Die Linke: Reinhard Kahn und Michael Leiner: Zum einen ist diese hommage eine Weiterführung der Filmhochschul-Präsentationen, zum anderen die Präsentation der Arbeit zweier "68"er, die abseits aller gängigen Wege neue filmische Spuren legten. Wie ist ihre Arbeit rückblickend einzuordnen?

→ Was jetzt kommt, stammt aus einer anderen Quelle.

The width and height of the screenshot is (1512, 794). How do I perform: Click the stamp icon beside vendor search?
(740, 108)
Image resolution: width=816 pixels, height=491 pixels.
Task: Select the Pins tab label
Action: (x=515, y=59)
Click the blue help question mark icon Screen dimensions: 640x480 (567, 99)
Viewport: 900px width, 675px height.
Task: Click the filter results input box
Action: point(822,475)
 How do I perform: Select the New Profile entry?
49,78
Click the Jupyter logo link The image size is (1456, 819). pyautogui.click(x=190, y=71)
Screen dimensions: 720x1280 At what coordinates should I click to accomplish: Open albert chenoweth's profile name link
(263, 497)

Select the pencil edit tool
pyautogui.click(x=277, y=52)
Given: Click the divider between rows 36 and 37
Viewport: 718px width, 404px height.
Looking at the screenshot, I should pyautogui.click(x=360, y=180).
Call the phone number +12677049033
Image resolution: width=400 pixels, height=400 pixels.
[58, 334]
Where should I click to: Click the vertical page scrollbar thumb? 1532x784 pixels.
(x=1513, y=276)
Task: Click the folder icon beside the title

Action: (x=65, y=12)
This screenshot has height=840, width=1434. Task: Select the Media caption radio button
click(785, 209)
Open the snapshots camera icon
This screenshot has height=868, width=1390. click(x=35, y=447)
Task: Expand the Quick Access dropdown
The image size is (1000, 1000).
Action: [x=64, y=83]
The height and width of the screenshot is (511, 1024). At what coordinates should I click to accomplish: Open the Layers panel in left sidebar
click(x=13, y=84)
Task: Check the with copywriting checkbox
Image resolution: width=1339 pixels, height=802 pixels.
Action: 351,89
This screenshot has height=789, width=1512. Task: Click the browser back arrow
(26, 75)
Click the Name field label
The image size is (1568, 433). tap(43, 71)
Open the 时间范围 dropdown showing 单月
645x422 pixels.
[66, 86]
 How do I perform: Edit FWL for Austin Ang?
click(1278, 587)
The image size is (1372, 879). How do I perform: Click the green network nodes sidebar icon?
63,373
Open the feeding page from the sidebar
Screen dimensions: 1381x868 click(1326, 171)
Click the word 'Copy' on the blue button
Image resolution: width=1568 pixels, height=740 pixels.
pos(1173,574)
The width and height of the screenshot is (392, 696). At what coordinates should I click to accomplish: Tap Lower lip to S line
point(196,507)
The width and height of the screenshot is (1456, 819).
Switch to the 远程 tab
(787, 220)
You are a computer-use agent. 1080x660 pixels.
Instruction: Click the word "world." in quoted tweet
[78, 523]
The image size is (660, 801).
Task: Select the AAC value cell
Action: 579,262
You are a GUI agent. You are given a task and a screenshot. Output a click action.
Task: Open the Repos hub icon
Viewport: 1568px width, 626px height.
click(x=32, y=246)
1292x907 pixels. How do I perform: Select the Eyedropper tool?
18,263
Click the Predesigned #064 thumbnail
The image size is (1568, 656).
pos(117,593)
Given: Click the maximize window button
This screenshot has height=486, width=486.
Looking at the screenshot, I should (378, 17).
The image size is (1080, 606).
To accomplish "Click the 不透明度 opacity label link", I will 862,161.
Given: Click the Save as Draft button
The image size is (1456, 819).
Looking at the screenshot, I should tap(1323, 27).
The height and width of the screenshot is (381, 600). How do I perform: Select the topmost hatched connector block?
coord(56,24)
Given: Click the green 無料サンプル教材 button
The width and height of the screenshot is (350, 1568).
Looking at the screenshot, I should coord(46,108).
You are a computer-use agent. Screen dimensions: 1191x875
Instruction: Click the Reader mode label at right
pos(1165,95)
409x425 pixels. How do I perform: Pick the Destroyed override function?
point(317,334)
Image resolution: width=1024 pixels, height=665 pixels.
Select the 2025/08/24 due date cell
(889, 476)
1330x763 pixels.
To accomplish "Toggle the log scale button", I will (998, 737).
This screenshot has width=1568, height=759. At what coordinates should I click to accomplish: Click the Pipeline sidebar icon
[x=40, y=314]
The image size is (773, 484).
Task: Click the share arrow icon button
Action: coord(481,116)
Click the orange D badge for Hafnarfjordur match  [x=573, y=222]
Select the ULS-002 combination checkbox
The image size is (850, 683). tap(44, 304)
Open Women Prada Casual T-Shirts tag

Hans Hurch: Die beiden sind ja über Frankrurt/Main kaum bekannt geworden, deshalb haben sie nie die Würdigung und das Interesse erfahren, das sie eigentlich verdienen. Es handelt sich um zwei originelle und originäre Filmemacher, die sich nicht so einfach zuordnen lassen, auch nicht dem Einfluss ihres Lehrers Alexander Kluge, weil sie dafür viel zu verspielt und weniger argumentativ sind. Über ihre filmische Arbeit hinaus waren sie auch ein integraler Teil der Frankfurter StudentInnenbewegung und haben mit KD Wolff den Stroemfeld/Roter Stern-Verlag mitgegründet. Wir zeigen heuer eine kleine Auswahl ihres filmischen Werks. Eigentlich sind die beiden ja "Französische" Filmemacher, meinen viele, mich erinnern sie bisweilen auch an Karl Valentin… Jedenfalls haben sie nichts mit Wenders, Herzog & Co zu tun. Kahn/Leiner sind witzig, machen Lust auf mehr - jemand hat geschrieben, man komme aus ihren Filmen anders raus, als man reingegengen ist, beglückt nämlich, und das stimmt. Und zwar, weil sie sich an keine vorgegebene rhetorische Form halten. Sie lösen z.B. Spielhandlungen auf und verwandeln sie in scheinbar Dokumentarisches oder auch Abstraktes, jedenfalls Verspieltes. Sie überraschen sich selbst und das Publikum immer wieder und ihre Filme wirken dabei wie von einem anderen Stern…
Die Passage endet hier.